THE EXERCISE: Copy out the entries below exactly, starting at the line containing "will [x=451, y=256]." and ending at the line containing "Open the Apple", both included.

DATA PROVIDED:
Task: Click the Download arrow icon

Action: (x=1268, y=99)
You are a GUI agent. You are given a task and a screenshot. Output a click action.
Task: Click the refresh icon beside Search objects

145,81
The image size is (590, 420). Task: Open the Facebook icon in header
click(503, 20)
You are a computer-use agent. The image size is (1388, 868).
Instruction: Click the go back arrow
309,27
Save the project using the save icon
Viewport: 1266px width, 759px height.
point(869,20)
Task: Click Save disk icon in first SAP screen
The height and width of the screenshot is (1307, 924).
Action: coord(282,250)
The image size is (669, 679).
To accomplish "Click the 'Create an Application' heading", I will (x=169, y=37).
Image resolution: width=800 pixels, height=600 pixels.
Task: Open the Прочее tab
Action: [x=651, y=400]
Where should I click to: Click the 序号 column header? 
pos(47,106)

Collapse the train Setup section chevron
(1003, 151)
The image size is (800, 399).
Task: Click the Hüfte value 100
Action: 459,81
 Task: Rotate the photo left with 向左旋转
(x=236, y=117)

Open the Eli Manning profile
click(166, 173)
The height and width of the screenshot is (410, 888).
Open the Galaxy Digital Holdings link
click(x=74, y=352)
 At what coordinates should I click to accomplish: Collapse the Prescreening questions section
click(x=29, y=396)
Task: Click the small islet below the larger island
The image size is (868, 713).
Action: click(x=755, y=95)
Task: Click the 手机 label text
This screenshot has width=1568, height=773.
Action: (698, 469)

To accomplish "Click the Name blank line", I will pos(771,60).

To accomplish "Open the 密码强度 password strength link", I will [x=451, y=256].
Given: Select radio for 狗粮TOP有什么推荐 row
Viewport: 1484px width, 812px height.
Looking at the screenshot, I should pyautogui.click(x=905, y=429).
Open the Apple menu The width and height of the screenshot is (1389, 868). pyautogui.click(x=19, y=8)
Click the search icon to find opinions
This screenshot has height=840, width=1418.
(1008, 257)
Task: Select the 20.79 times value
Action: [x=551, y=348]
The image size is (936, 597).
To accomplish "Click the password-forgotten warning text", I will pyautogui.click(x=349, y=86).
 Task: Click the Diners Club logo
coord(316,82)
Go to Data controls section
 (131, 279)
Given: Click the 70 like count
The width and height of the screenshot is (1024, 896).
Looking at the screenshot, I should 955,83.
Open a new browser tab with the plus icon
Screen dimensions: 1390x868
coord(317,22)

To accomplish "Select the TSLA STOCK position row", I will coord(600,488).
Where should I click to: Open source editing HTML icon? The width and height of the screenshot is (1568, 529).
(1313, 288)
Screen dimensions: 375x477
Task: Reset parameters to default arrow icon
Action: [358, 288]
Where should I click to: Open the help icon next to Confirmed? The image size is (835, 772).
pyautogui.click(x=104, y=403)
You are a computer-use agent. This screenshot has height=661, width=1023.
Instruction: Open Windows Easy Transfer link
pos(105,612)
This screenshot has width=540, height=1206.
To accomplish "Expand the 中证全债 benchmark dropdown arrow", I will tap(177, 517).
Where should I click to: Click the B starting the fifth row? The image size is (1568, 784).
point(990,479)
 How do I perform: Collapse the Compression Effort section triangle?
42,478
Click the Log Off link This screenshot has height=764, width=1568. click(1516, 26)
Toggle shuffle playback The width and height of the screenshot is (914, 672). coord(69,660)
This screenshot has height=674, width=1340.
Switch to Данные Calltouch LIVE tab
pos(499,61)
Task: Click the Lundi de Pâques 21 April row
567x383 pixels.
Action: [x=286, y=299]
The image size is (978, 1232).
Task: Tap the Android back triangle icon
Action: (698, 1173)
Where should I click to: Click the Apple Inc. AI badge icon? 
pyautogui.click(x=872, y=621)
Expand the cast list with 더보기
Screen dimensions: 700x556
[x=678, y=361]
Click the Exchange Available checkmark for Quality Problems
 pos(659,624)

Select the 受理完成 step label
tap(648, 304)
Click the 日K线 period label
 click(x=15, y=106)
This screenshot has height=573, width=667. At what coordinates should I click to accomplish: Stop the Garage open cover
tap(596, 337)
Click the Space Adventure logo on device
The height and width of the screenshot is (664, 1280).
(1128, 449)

FULL ANSWER:
To accomplish "Open the 密码强度 password strength link", I will [x=451, y=256].
Given: Select radio for 狗粮TOP有什么推荐 row
Viewport: 1484px width, 812px height.
Looking at the screenshot, I should pyautogui.click(x=905, y=429).
Open the Apple menu The width and height of the screenshot is (1389, 868). pyautogui.click(x=19, y=8)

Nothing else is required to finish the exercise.